Stored records:

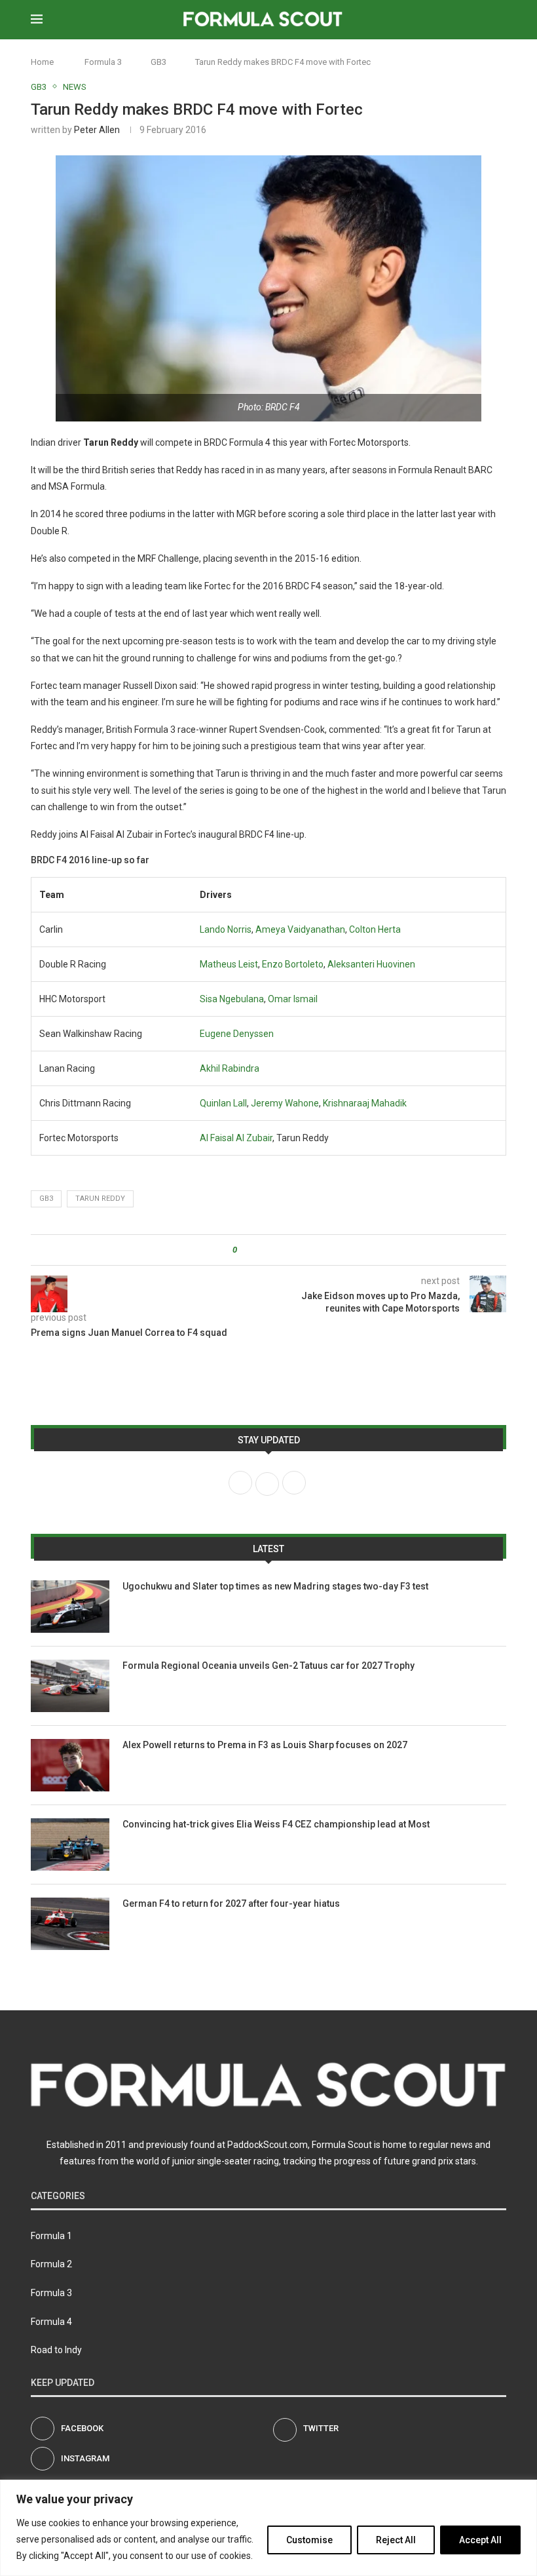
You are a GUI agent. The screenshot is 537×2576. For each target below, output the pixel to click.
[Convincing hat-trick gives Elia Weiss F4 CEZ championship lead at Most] (70, 1844)
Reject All (396, 2540)
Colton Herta (375, 929)
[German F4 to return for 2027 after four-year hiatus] (70, 1924)
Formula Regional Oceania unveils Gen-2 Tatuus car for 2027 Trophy (268, 1665)
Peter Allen (97, 130)
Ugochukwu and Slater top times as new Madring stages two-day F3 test (275, 1586)
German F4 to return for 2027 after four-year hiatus (231, 1903)
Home (42, 62)
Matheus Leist (229, 964)
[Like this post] (244, 1250)
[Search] (499, 20)
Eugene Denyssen (237, 1033)
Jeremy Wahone (285, 1103)
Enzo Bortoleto (293, 964)
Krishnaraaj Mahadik (365, 1103)
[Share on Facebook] (258, 1250)
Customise (309, 2540)
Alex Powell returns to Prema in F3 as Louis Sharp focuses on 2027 (264, 1745)
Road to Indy (56, 2350)
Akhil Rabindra (229, 1068)
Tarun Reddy (100, 1198)
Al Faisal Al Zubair (236, 1138)
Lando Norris (225, 929)
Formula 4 (51, 2321)
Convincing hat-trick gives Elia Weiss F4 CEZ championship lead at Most (276, 1824)
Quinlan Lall (223, 1103)
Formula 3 (103, 62)
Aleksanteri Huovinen (371, 964)
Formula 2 (51, 2264)
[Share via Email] (295, 1250)
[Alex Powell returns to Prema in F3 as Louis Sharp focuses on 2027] (70, 1765)
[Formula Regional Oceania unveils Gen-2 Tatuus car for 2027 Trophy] (70, 1686)
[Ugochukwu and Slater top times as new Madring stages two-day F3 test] (70, 1606)
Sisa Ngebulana (232, 999)
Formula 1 (51, 2236)
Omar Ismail (293, 999)
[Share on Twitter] (270, 1250)
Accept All (480, 2540)
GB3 (158, 62)
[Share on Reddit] (283, 1250)
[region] (268, 2528)
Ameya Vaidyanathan (300, 929)
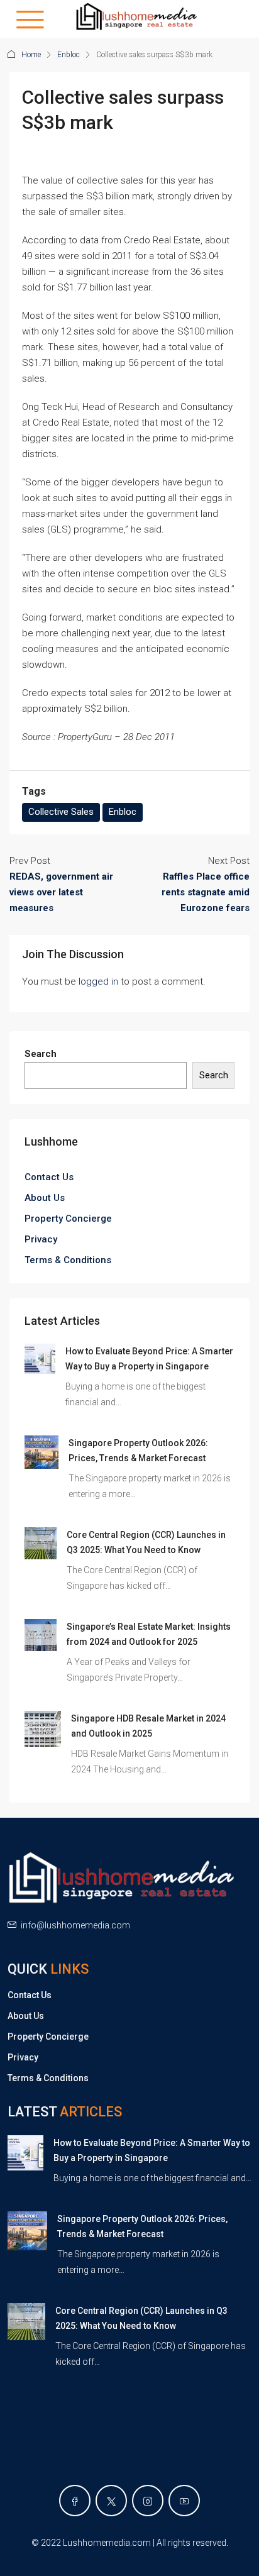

§ What to do: Above are the records; copy exactly the lines from the line with "Trophy (268, 1665)" through the line with "Customise (309, 2540)", both included.

§ Answer for this exercise:
Formula Regional Oceania unveils Gen-2 Tatuus car for 2027 Trophy (268, 1665)
Peter Allen (97, 130)
Ugochukwu and Slater top times as new Madring stages two-day F3 test (275, 1586)
German F4 to return for 2027 after four-year hiatus (231, 1903)
Home (42, 62)
Matheus Leist (229, 964)
[Like this post] (244, 1250)
[Search] (499, 20)
Eugene Denyssen (237, 1033)
Jeremy Wahone (285, 1103)
Enzo Bortoleto (293, 964)
Krishnaraaj Mahadik (365, 1103)
[Share on Facebook] (258, 1250)
Customise (309, 2540)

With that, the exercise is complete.